Dr Szlufarska mentioned that the team could resolve the chemical composition along the GBs using state-of-the-art scanning transmission electron microscopy conducted at UW-Madison and Oak Ridge National Laboratory. Before this, the tools used to investigate the phenomenon were not available, and the very concept of RIS in ceramics was thought technically unfeasible.
By implementing an ab initio informed rate theory model, they found that due to the unique defect energy profiles present in these covalent materials, the temperature dependence of the RIS phenomena in such materials is different from that of metals. For example, in SiC, it was found the RIS happens at 0.18Tm and suppressed at 0.28Tm, the range being much lower than what is found in metals or metallic compounds (0.3Tm ~ 0.5Tm).
It was also discovered that grain boundaries in SiC, which did not undergo irradiation, are intrinsically weak in carbon content.
Future Research Directions
Carbon segregation near GBs is driven by:
- Different rates of interactions of various defects (vacancy vs. interstitial)
- Different reaction energy barriers sizes between different sublattices (silicon vs carbon).
Future research on SiC needs to understand how RIS of C atoms happens with respect to the radiation conditions and on GB types.

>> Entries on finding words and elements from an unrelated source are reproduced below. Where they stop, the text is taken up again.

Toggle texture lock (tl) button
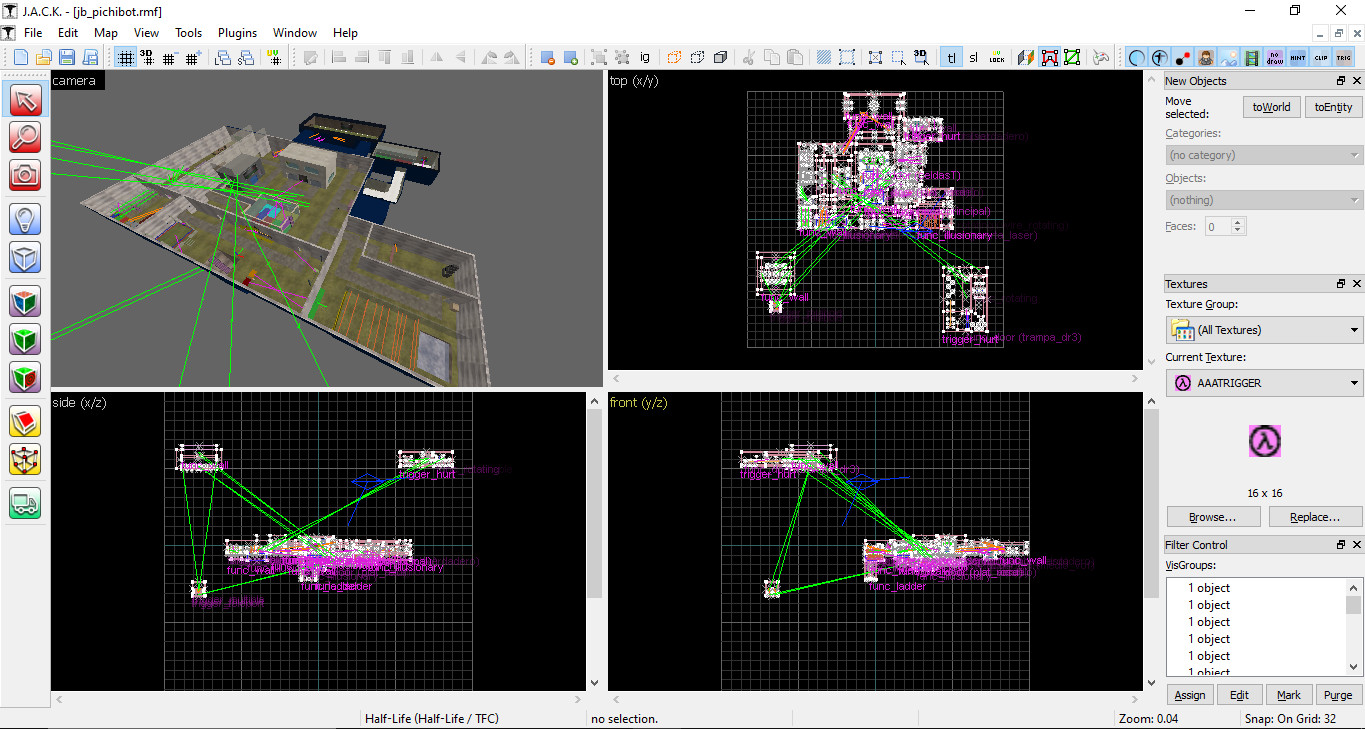 coord(951,58)
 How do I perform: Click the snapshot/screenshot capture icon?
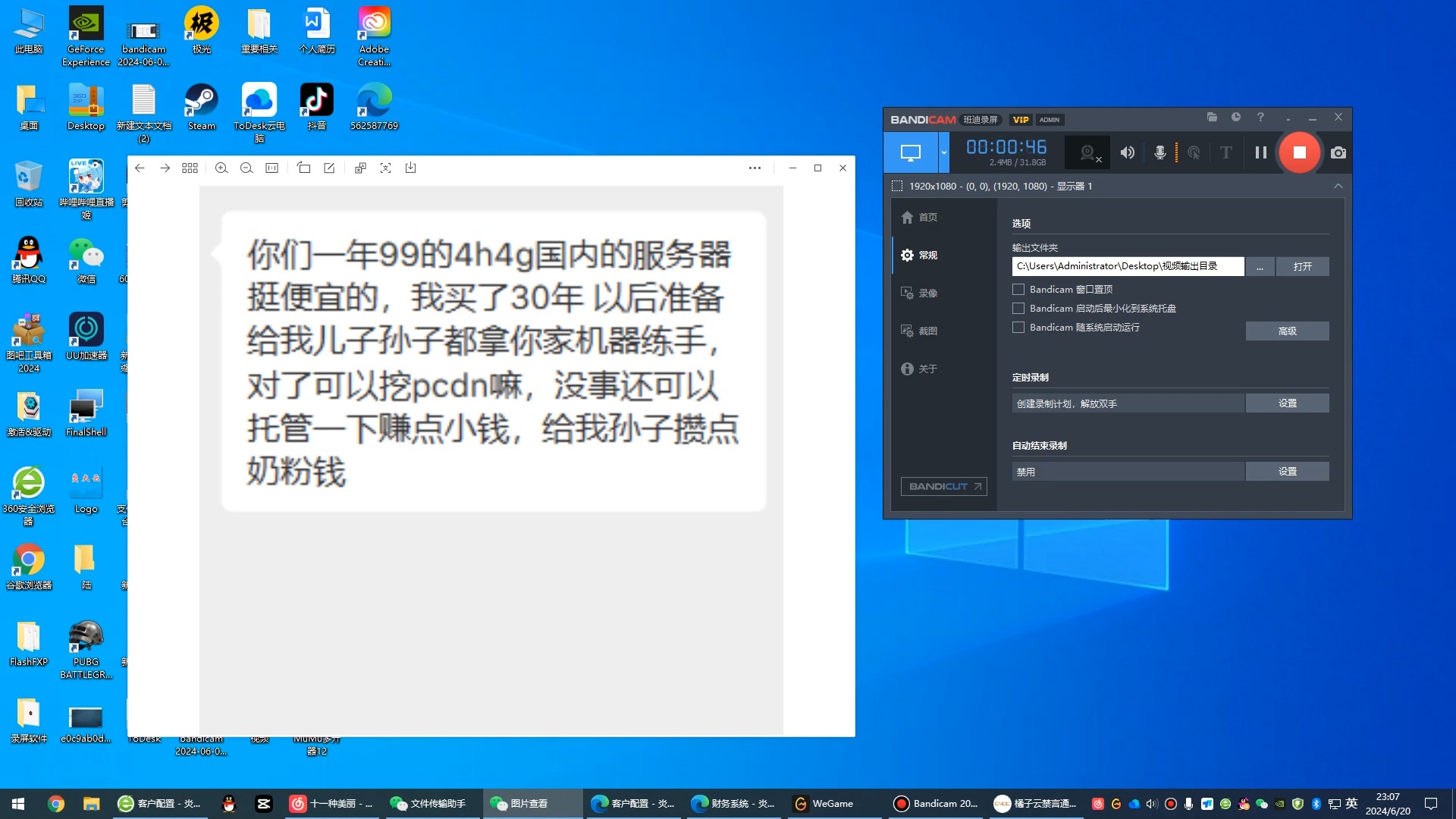(x=1338, y=152)
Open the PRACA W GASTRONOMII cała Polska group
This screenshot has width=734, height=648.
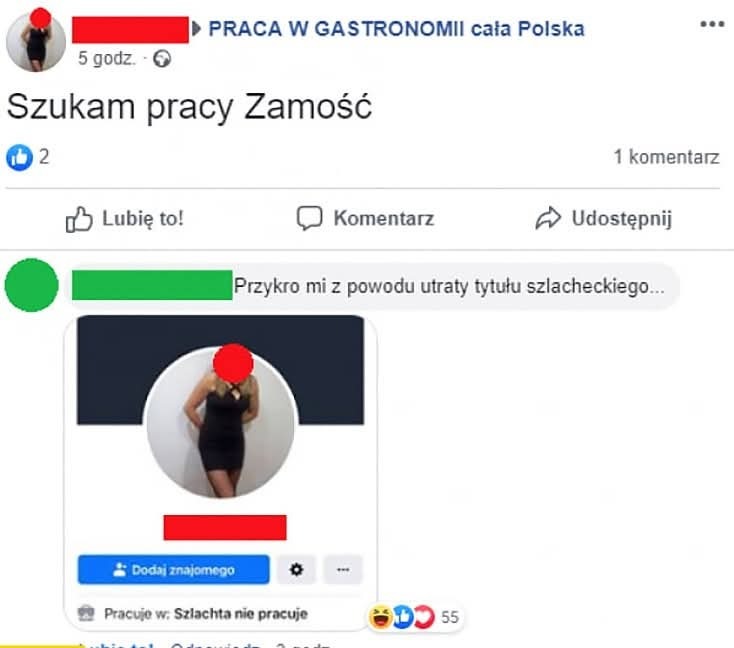(x=396, y=29)
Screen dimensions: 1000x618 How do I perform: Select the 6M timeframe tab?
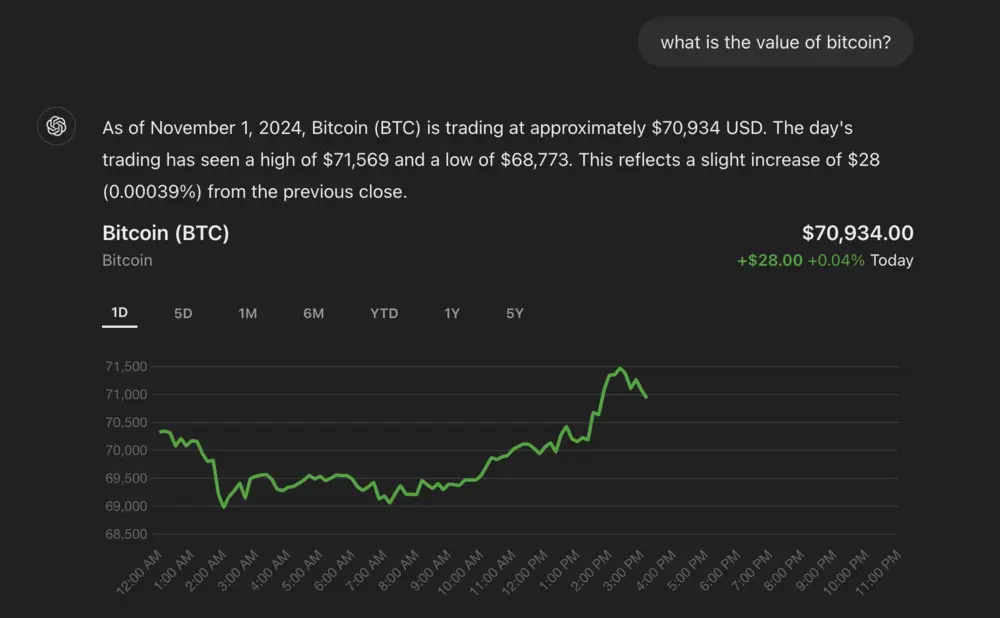point(314,313)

An understanding of RIS in SiC will build the necessary foundation to explain and predict similar phenomena in other polycrystalline ceramics. The group believes other polycrystalline ceramics may potentially show similar properties when irradiated. This means, even though operated at different temperatures, ceramic materials are subject to similar damage and deterioration at their GBs as metals or metallic compounds.
However, impurity segregation (in this case C segregation) might also prove useful to produce particular types of ceramics such as SiC, which have heavy-weight applications in nuclear energy, jet engines, and other high-end technologies.